Narrowing divide

31st August 2018 By: Martin Zhuwakinyu - Creamer Media Senior Deputy Editor

The mobile phone has undergone a dramatic transition in the past two decades from a status symbol affordable only by the well-to-do to a ubiquitous device that even those of very modest means now regard as a must-have.

The market penetration of this handy invention has been facilitated largely by its plummeting acquisition cost. Today, you can get a handset for as little as R100 or less – if you are a no-frills type of person. This is a far cry from the asking price of $4 000 (almost R60 000 at the current exchange rate) for the DynaTAC 8000X, the world’s first commercial mobile phone, which went on sale in 1983. That was about two decades after Motorola researcher Martin Cooper had made the first mobile phone call – to Dr Joel S Engels, of Bell Labs.

While ‘mobile phone’ may have been the accurate nomenclature in the early days, it does not begin to describe current versions, which enable us to do a whole lot of things, beyond communicating verbally for social or other purposes. When I bought my first handset in the late 1990s, I never imaged that I would one day watch soccer matches or do my banking on a mobile phone. Of course, we can now engage in many other Internet-enabled activities on our mobile phones.

A key dividend deriving from the plunge in the price of mobile phones, coupled with the introduction of affordable data plans, has been a skyrocketing of Internet access and the ever-narrowing of the so-called digital divide. According to the latest report from global digital agencies We Are Social and Hootsuite, four-billion people out of the world’s estimated population of 7.59-billion people now use the Internet. That’s a 52.7% penetration rate for the technology.
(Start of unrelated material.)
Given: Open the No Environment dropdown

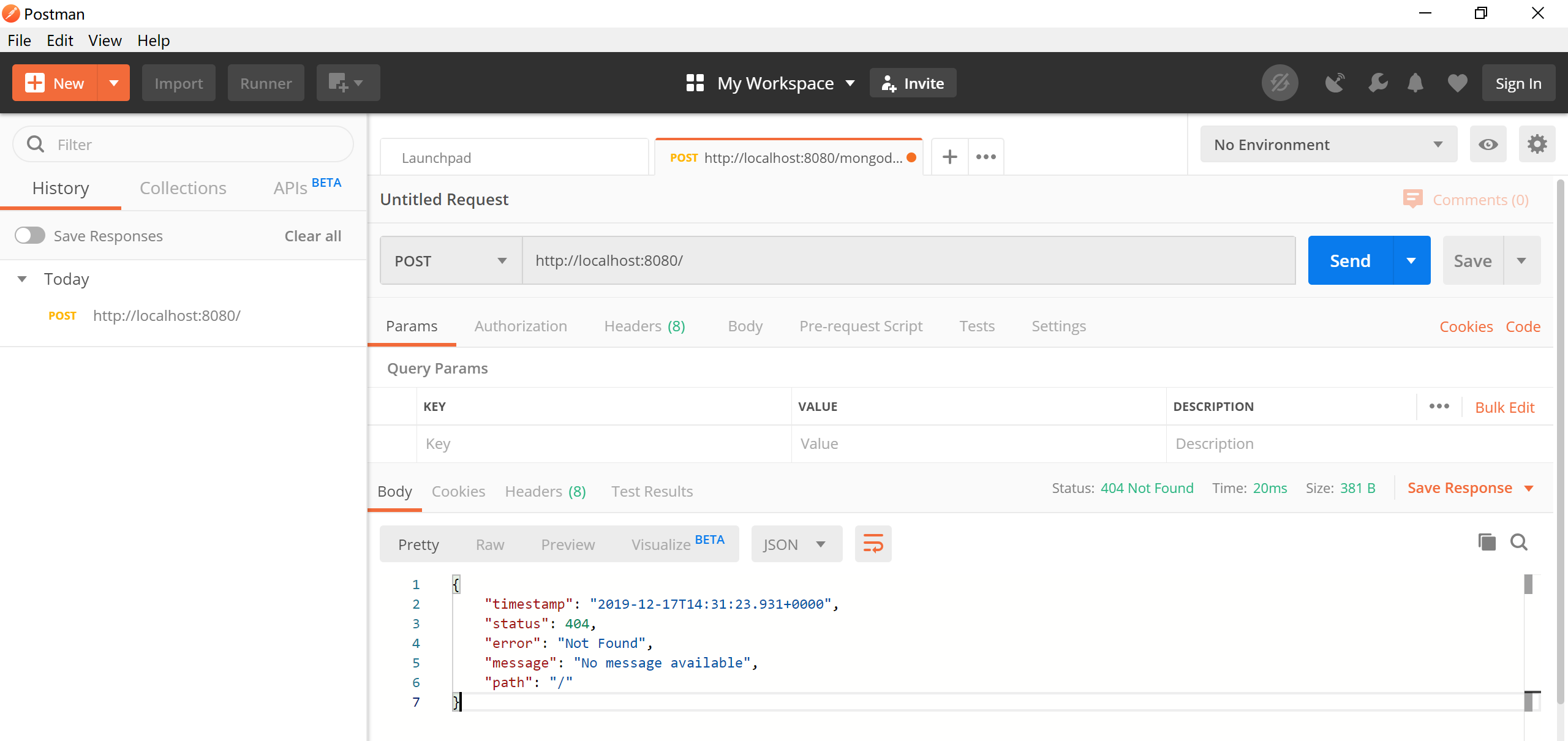Looking at the screenshot, I should 1328,145.
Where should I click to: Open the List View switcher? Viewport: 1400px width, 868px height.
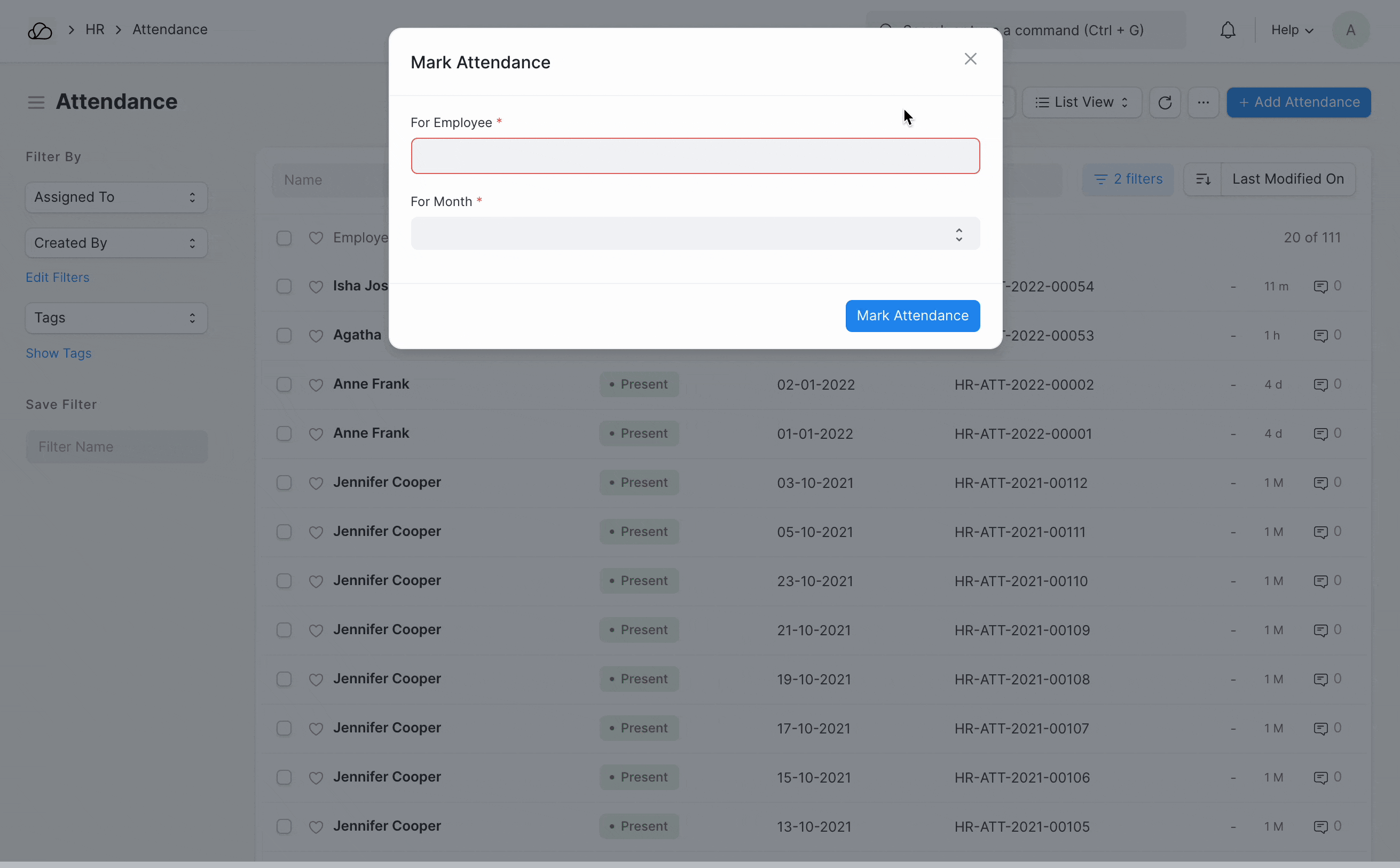pos(1081,102)
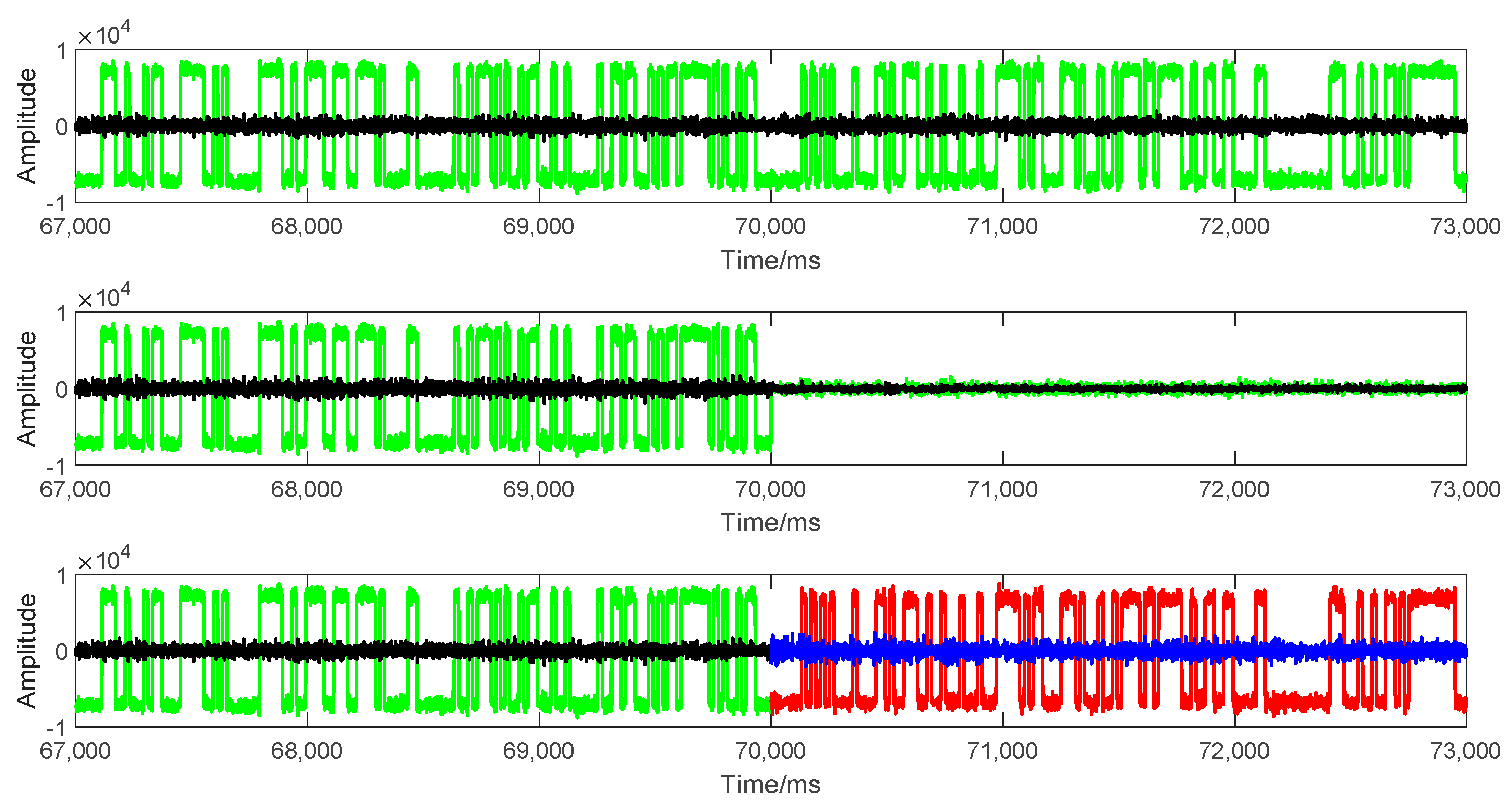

More than 250-million people worldwide came online for the first time in 2017. During the same year, 200-million people bought their first mobile phone, increasing the number of mobile phone owners to two-thirds of the world’s population.

Africa accounted for 20% of the growth in the number of people with access to the Internet that was recorded in 2017, with the biggest growth rate of sixfold occurring in the West African nation of Mali. Benin, Sierra Leone, Niger and Mozambique all saw a doubling in the number of citizens using the Internet. But, as the International Telecommunications Union highlights, access remains very low in some countries, with Eritreans and Somalis being the least connected, at rates of 1.1% and 1.8% respectively.

It is also encouraging to note from a report produced by GSMA Intelligence that mobile data connections are becoming faster all over the world, with connection speeds having increased by more than 30% in the past year and over 60% of connections now classified as broadband.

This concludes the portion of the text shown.